Meditation for First Responders: What It (Really) Is, Why It’s Awesome, and How to Start
Date:Sunday February 14, 2021
There are many mental images associated with the idea of meditation: dim lights, soft colors, and maybe some calming music may come to mind. If you have actually spent time meditating, though, you probably know that meditation is really a very diverse set of practices. If you don’t see yourself as a “meditation person” because of one form of meditation practice, it’s easy to miss out on some very helpful benefits simply because of these images we associate with it. Give meditation a chance!
What Meditation (Really) Is
Meditation should be seen as a way to increase your ability to focus, and to be mindful, which is to be grounded in the present moment so that we can regroup and restart after the chaos of fast-moving thoughts or activity. These are skills that are essential to many public safety officers and others working in the field, which can be incredibly unpredictable and require high levels of mental strength and concentration. Many first responders encounter more in a shift than they can process, and they may be left feeling exhausted, drained, irritable, or depressed. These feelings, when felt over time due to constant inputs of stress, can become a condition known as chronic stress.
Why Meditation is Beneficial to First Responders
What studies have shown is that meditation, even just short periods of quiet with intentional breathing and mind-clearing, can have a protective impact on your mental health when you live under chronic stress. Rather than building up over time, the stress response can be experienced and can then calm down, leaving you in a more neutral mindset rather than a constantly elevated, stress-filled mindset.
As a result, people often see better job performance and, probably as a connected result, better job satisfaction. After all, meditation helps you to focus better, engage well, and can reduce some of the intensity of anxiety or depressive thoughts.
How to Start Using Meditation to Improve Your Life
Here are some ideas to try for your first meditation exercise. However, your first experience doesn’t have to be your last one! You can try multiple methods to find something that works for you.
- Try a “body scan” meditation. This meditation goes from your toes to your head, deliberately relaxing all the parts of your body in turn.
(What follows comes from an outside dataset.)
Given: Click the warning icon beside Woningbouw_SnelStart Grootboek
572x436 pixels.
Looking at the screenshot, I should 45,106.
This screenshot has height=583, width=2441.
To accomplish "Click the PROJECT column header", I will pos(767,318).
You don’t have to think any particular thoughts, but it can feel really positive and calming to just focus on relaxing each part of your body and see where you store some of your stress in your muscles through tension.
- In a tough moment, meditate briefly by trying to take and count deep breaths. Whether you find it most natural to count a 4 count or an 8 count, try slowly breathing in, holding your breath, and slowly breathing out. Focusing on your breath takes the focus off whatever is overwhelming or stressful at the moment, and can give you back mental clarity to make your next decision.
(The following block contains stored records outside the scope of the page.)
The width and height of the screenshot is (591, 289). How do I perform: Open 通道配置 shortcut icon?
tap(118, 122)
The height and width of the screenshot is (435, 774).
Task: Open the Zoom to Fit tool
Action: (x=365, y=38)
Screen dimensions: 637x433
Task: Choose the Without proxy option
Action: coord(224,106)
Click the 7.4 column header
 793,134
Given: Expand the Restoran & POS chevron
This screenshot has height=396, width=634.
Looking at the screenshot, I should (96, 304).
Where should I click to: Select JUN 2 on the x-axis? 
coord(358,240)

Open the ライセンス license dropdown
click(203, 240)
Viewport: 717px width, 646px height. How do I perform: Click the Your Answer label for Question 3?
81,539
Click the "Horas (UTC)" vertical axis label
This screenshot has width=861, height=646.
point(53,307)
- Meditation is deeply tied to a bigger-picture concept called mindfulness, and resources like Mindfulness for Warriors can help you bring calm and clarity into all kinds of first responder situations, taking meditation out of the quiet room and into your daily work.
Remember, the goal of meditation doesn’t have to be something big picture or vague like “enlightenment” or “inner peace.” It’s been shown to boost things that first responders need, from mental clarity and focus to feelings of being calm and alert. If one strategy for meditation doesn’t work for you, try a different one, and remember that even seconds or minutes of quiet while clearing your mind can have a big impact on your state of mind.